Ağ tabanlı yaşam kalıplarının daha belirgin olacağı bir dönem girmiş bulunmaktayız. Yeni dönemin en önemli konularından birisi de kentlerin nadide noktalarında yaşayan ve değişik yaratıcılık kabiliyetine sahip genç beyinlerden azami istifade etmenin yollarını bulabilmektir. Silikon Vadisi örneğinden yola çıkarak birçok gelişmiş ülke kendi yaşama normlarına göre yeni bir sosyal yaşam dokusu oluşturmayı hedefliyorlar.
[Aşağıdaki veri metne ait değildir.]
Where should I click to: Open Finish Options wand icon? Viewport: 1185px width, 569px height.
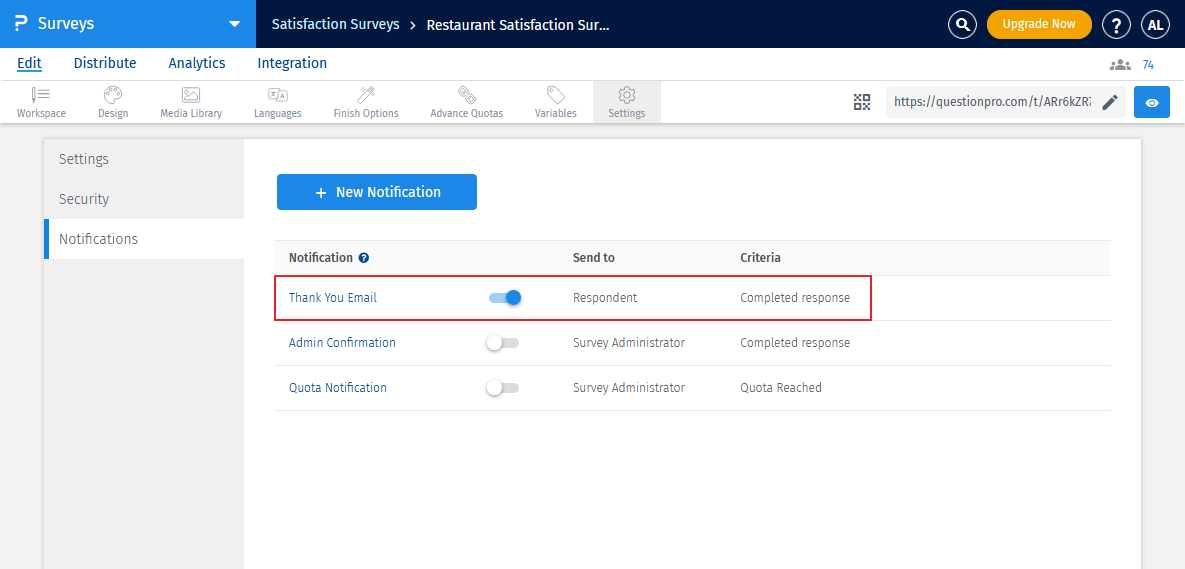[366, 95]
Açık söylemeliyim, “netizen” konusunu ben de sempatik bulmuyorum. Her defasında sanki insandan değil, robottan bahsediyormuşum düşüncesine kapılmıyor değilim. İnsanı yücelten değerlerin en büyük savunucusu ben olmalıyım, diyorum kendime. Burası tamam! Ama yaratıcılık, gelişme ve bilinç atmosferini geliştirme konusu da insana özgü bir savunu konusudur. O halde en başta kabul etmemiz gereken bir konu var, insan insanlığından çıkmayacak şekilde yaratıcılığını geliştiren sistemlerin sistemini inşa etmekten sorumludur. Bunu tarif ederken imkân olarak ağlardan bahsediyorsak ve bu şartlardaki netizenin beyninin kapasitesi artıyorsa, bence yeterlidir. Kastımız bu olabilir.
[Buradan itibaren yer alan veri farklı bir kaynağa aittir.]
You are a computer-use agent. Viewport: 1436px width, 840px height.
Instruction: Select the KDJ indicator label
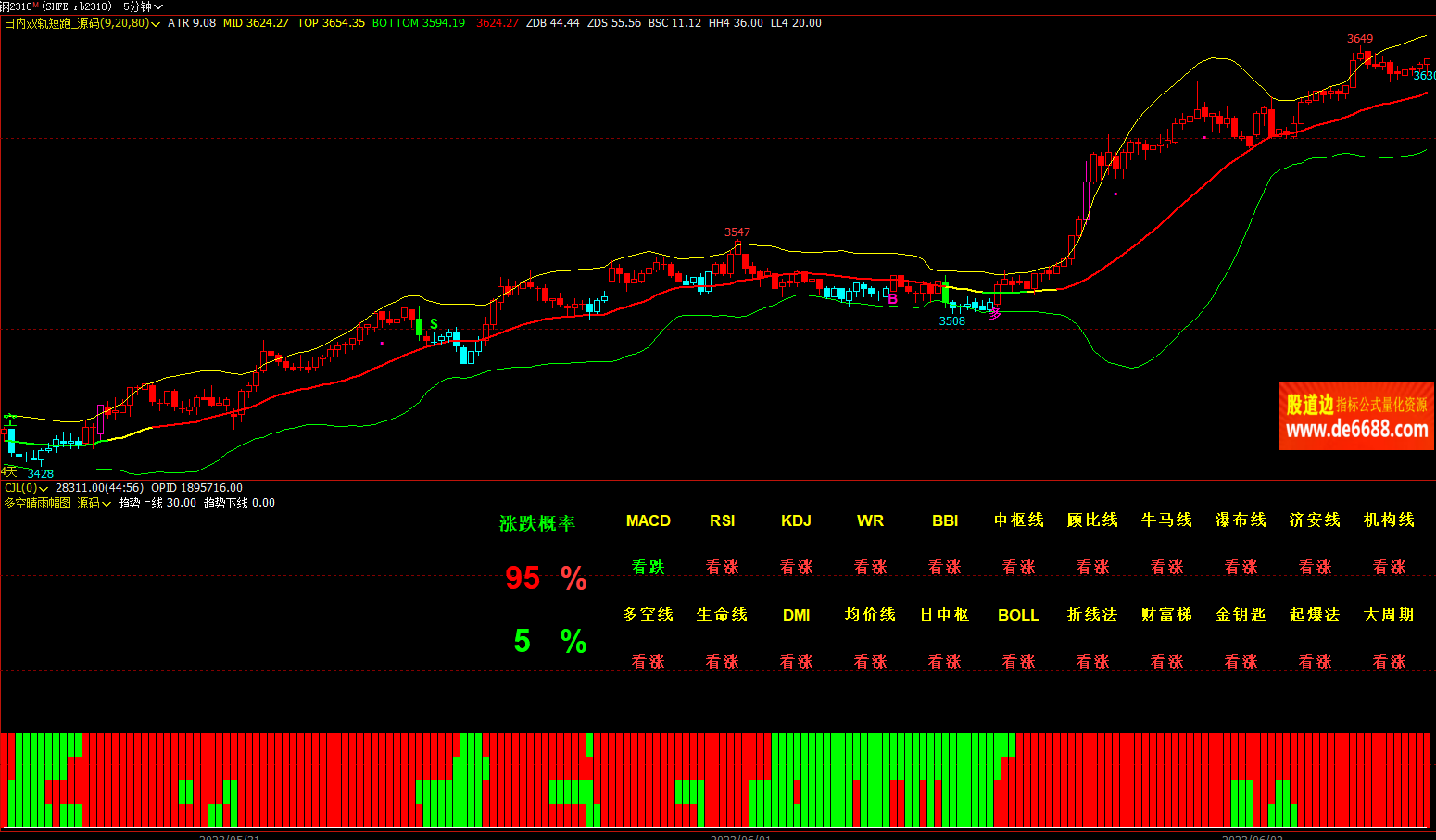pos(796,520)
IV. Sanayi Devrimi (Endüstri 4.0) sonrası gelişen teknolojilerin insana, sistemlere ve mekanlara yüklediği bazı yükler var, olacaktır da. En başta olan şudur, insan nasıl dijitalleşmenin, bilgisayar sistemlerinin getirisini doyasıya hazmetti ve gelişme gösterdi ise yapay zekanın, büyük verinin, nesnelerin internetinin, bulut teknolojisinin de getirisini hazmedecektir. Burada dikkatten uzak tutulmaması gereken nokta, gerekli insan yapısı, öğrenim modelleri, iş ortamları, üretim sistemleri gibi pek çok olması gereken değişimi de hazmedebilmektir. Değilse bunun adı “devrim” olmazdı!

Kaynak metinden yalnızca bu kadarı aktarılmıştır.